Tesla kicked off its robotaxi service in Dallas and Houston over the weekend. Elon Musk urged riders to give it a spin. “Try Tesla Robotaxi in Dallas & Houston!” he posted on X. But by Monday morning, the service sat idle. Zero availability. The Verge reported the flop first, citing crowdsourced data from Robotaxi Tracker.
Small geofenced zones define the rollout. Dallas gets 31 square miles. Houston 25. Austin, the pioneer city since June 2025, boasts 46 vehicles humming along. Those new spots? Not so much. Brief spikes hit Sunday afternoon. Then nothing. Waymo, Alphabet’s contender, mirrors the caution: 16 cars in Dallas, one in Houston. Operators start lean. They scale if it sticks.
And the timing. Tesla’s Q1 earnings loom Wednesday. Skeptics smell a stock ploy. Remember Austin’s “unsupervised” rides before Q4 results? Shares jumped. Then poof—service shrank as reports showed falling revenue and profits for a second year. The Verge flagged the pattern. Tesla shares dipped anyway Monday, despite the hype.
Safety shadows every mile. Tesla logged 14 crashes since last year’s debut. Details? Redacted in federal filings. Severity stays murky. A Dallas debut glitch surfaced fast. @TexasTSLA captured video of a Model Y veering onto a freeway. Remote operators intervened, hunting an exit. No injuries reported. But questions linger.
Texas as Tesla’s Proving Ground
Austin led off in June 2025 with Model Ys, supervised at first. Unsupervised rides followed by January 2026. Now Dallas and Houston join, tripling Texas coverage. Not a Tesla App confirmed no safety drivers upfront. The Robotaxi X account posted maps and a 14-second clip: empty front seats, solo cruise. Tesla eyes seven more cities by mid-2026—Phoenix, Miami, Orlando, Tampa, Las Vegas. Statewide approvals grease the wheels, like Arizona’s.
Model Y carries the load now. Cybercab waits in the wings. Production ramps at Giga Texas this month, per X posts from spotters like @JoeTegtmeyer, who counted 60 units in the outbound lot April 8—the biggest cluster yet. First units rolled February 18, ahead of April targets. No wheel. No pedals. Two doors only. Elon Musk pegged volume output for 2026. But delays dog the dream. Investors watch close; shares surged 12% post-announcement before fading.

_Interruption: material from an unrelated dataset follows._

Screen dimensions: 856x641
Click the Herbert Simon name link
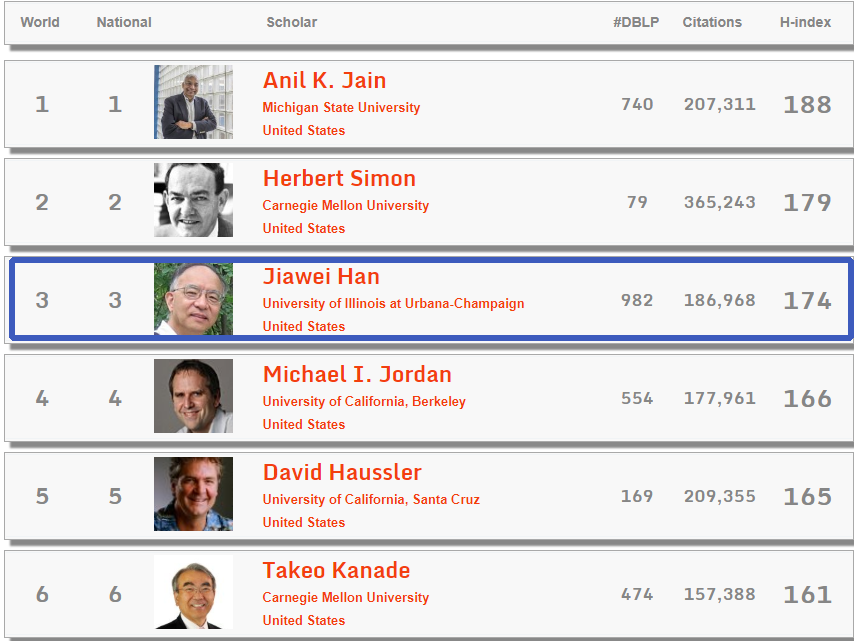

Users test the limits. @HustletownTX832 snagged a Houston ride Day 3, skipped the $4.20 tip—Robotaxi said keep it. @TexasTSLA waited two hours in Dallas. Support claimed zero cars live. One vehicle per city? Critics call it an earnings stunt. Data backs them: 0-2% availability past 24 hours, per @credittrends citing Robotaxi Tracker.
Waymo edges ahead in scale. Recent expansions hit Dallas, Houston, even San Antonio and Orlando. Lyft eyes Mobileye-powered rides in Dallas by late 2026. Tesla bets on cameras and neural nets from its million-car fleet. No lidar. Pure vision. NHTSA stats show fender-benders only lately in Austin—mostly unreportable scrapes. Hiring surges nationwide for ops teams. Software hits v2026.14.1, blending AI4 driving with Grok voice.

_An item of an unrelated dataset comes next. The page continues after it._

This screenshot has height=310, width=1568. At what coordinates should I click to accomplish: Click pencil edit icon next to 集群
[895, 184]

Risks Mount Before Earnings
Stock pumps fade fast. Q4 2025 brought declining sales. Robotaxi promises propped valuation. Fleet stands small: 15 vehicles across three Texas cities, estimates TeslaNorth. Cybercab backlog builds. But public trust hinges on uptime. One freeway flub goes viral. Regulators circle. Redacted crash logs fuel doubt.
Expansion tests resolve. Tesla could flood zones tomorrow. Or pull back. Musk’s posts drive buzz; reality lags. Riders in Austin log steady trips. Dallas tester @nazmul201130021 cheered the driverless dawn. Houston’s @HustletownTX832 joked on 4/20. Early adopters forgive glitches. Masses won’t.
Competition heats. Waymo’s 16 Dallas cars dwarf Tesla’s one. But Tesla scales via software, not hardware stacks. Fleet data trains models daily. V15 looms—10x leap, Musk hints. If Cybercabs hit streets en masse, ride-hailing flips. For now, Texas teases. Availability blinks on, off. Investors brace for Wednesday’s numbers. The real ride starts there.